If ever an artist's life and work had the power to burn itself off the pages of dry art history and into popular mythology, it is that of Frida Kahlo. The Mexican artist (1907-1954) exemplified a stunning balance of artistic sophistication and naivete, joie de vivre and physical agony. Married to muralist Diego Rivera, a famous man twice her size, she also merged the roles of dutiful wife and independent personality.
Stricken by polio at age 6 and nearly killed in a bus accident that, at 18, left her with multiple fractures and a future of 30 operations including a leg amputation, Kahlo gave up plans for medical school and reinvented herself as an artist. Self-taught and intrepid, she moved quickly from serene portraiture to a symbolic realism that expressed her mental and physical pain in such a bizarre fashion that it was often mistaken for Surrealism.
"She was not a Surrealist," said Dolores Olmedo Patino, whose collection of 25 works by Kahlo is on exhibition through March 29 at Plaza de la Raza in Lincoln Park. By other people's standards, Kahlo's life in hospital beds, braces and trusses and her endurance of surgery, miscarriages and a stormy marriage to a charismatic man whose alleged infidelities were a source of gossip might seem the stuff of melodrama or hysterical fantasy.
But Olmedo Patino, who owns the largest private collections of work by both Kahlo and Rivera, insists that it was Kahlo's life, not her art, that was Surreal. The collector agrees with Rivera's written assessment: "Frida is the unique example in the history of art who tore open the breast and heart in order to speak the biological truth of what is felt within them."
"I was not a close friend of Frida Kahlo," the elegantly dressed and jeweled collector said during an interview in Los Angeles, explaining that she met Kahlo when the artist was a young teen-ager and resumed contact after Kahlo married Rivera. A longtime friend, model and patron of Rivera, Olmedo Patino collected his work over the years, but she acquired her holding of Kahlo's art in one purchase.
"I bought it in 1955 from Eduardo Morillo Zafa (an engineer who was Kahlo's major collector during her life)," she said. "At that time, the highest price ever paid for one of her paintings was 5,000 pesos (about $400)," Olmedo Patino added, raising her eyebrows but declining to speculate on the worth of her collection on today's market. "People were interested in her work then, but not nearly so much as now," she said.

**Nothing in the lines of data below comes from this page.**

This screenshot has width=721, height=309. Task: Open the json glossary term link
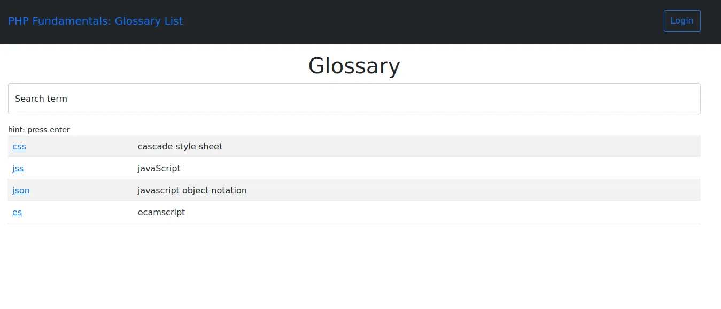click(21, 190)
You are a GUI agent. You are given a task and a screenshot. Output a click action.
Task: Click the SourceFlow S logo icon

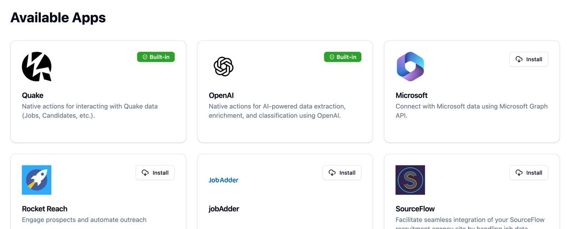410,180
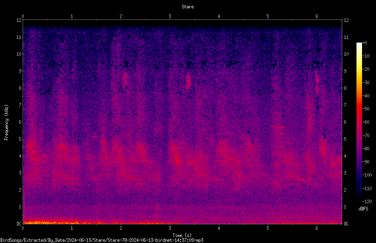Click the red call burst near 3.2 seconds, 4 kHz
The height and width of the screenshot is (243, 376).
pyautogui.click(x=176, y=156)
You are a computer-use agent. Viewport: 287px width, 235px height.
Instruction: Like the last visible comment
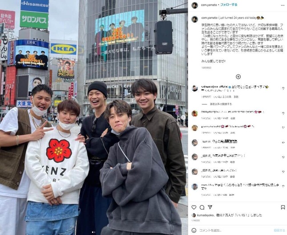(283, 187)
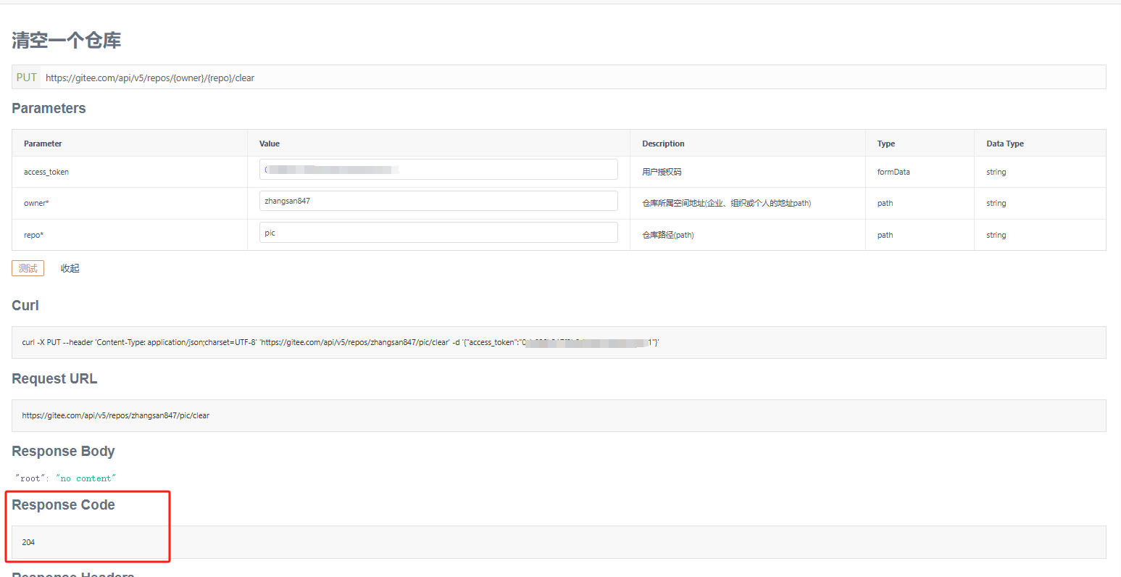Click the Response Code heading
The width and height of the screenshot is (1121, 577).
coord(63,505)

Kahlo's biographer, Hayden Herrera, has suggested that the artist chose to wear native Mexican costumes because they disguised her physical deformities and to work in a primitive style because it allowed her to deal with painful subjects. Much of her mature work emulates retablos (popular paintings often depicting near-disasters).
Despite dramatic accounts of the artist's life, Olmedo Patino said that Kahlo did not appear sickly or pathetic. "She had a very tragic life, but she was very happy. She had many friends and was greatly admired. She was very attractive, with a gay personality and she was a strong person," the collector said. "And remember it was a very different situation then. Women were supposed to be having babies, working in the kitchen or waiting for their husbands to come home."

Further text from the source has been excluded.